Thursday September 21, 2017
The 100E is the epitome of a car that could never fall into the category of ‘Forgotten Classic’. Today there is a thriving owners’ club for the Ford that was once as much a part of British motoring as traffic lights on black and white striped poles. On a personal note, when growing up in the 1970s, I saw a good many customised examples, often driven by gentlemen whose look was inspired by Les Gray, the lead singer of Mud.
When the 100E Anglia and Prefect were launched at the 1953 Paris Motor Show they marked a major development in Ford GB; Dagenham's first unitary-bodied small car. The styling, with overtones of the Consul Mk. I, looked appealingly contemporary, flashing indicators were a notable fitting on a cheap British car of that time and there were independent coil springs at the front. Both models were powered by a 1,172cc side-valve engine, with the entry level Anglia having two doors with four on the more upmarket Prefect.
Ford commissioned a splendid launch film for the 100E, with various ultra-Brylcreemed chaps sternly testing Anglias and Prefects and a 1950s ‘housewife’ praising the Anglia’s ‘parcel shelf’ and ‘adjustable seats for long legs’. Indeed, the 100E was not overly endowed with equipment although Prefect owners at least gained twin sun visors. The three-speed transmission was not a strong sales feature at a time when the Minor and A30 had four-speed gears and a further anachronistic touch was the vacuum wipers; the passenger one was optional on the Anglia. These worked from the inlet manifold vacuum and some readers will remember how pressing the throttle when climbing a hill resulted in the blades slowing to a crawl, accompanied by various wheezing noises.
Early 1950s publicity showcased the 100E as the ideal car for respectable suburbanites or, in one intriguing picture, apparently about to take part in a trial run of The Wicker Man. In 1955, Ford introduced the Anglia and Prefect De Luxe, with extra chrome to proclaim your enhanced social status to the neighbours and the Escort and Squire estates ‘for the man with the load on his mind’. The arrival of the Anglia 105E in 1959 did not mean the complete demise of the 100E, as the Prefect was facelifted as the 107E, with a 997cc OHV engine and, at last, a four-speed gearbox.
Meanwhile, the 100E Anglia was repositioned as the strip-spec 100E Popular - the last British side valve Ford and a major rival to the new Mini. The very early 1960s was a time when the Issigonis masterpiece was regarded with some degree of suspicion by conservative-minded drivers. ‘Does the sideways engine mean that it won’t go forwards?’, ‘why are the wheels so small?’ and ‘where is the boot?’ were just some of the depressing questions faced by BMC’s dealers.

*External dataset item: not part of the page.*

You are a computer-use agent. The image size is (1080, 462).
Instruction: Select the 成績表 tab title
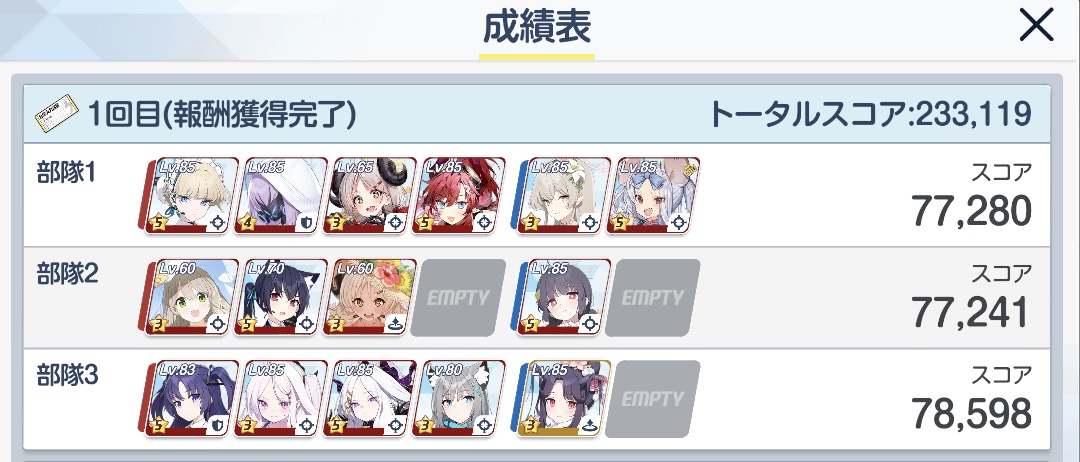tap(537, 28)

It must be said that, even by the standards of nearly six decades ago, the last version of the 100E was not renowned for its luxurious interior; the Popular De Luxe was decidedly Spartan while the basic Popular took concept of economy trim to new levels. Ashtrays, opening quarter lights, a boot locking handle, a courtesy lamp and warning lights for low oil pressure and main beam – these were all remote dreams to the standard Popular driver. However, the 100E was capacious, looked like a ‘real car’ to conservative-minded buyers and at least it came with ‘moisture proof, flush fitting head lamps’. At a price of £494 2s 6d it was also ‘a car your bank manager will approve of!’.
The Prefect 107E ceased production in 1961 while the Popular was made until 1962, the year that Ford launched their new Consul Cortina. For the past nine years, the 100E range had become truly at home in a world of pipe smoking, tweed jackets, shops with brightly striped awnings and moaning about that new coffee bar on the high street. And, let us not forget that in 1965 the Prefect was encountered by a field researcher for The Hitchhikers’ Guide to the Galaxy, while 1980s ITV would not have been quite the same without Roland Rat in his pink Anglia.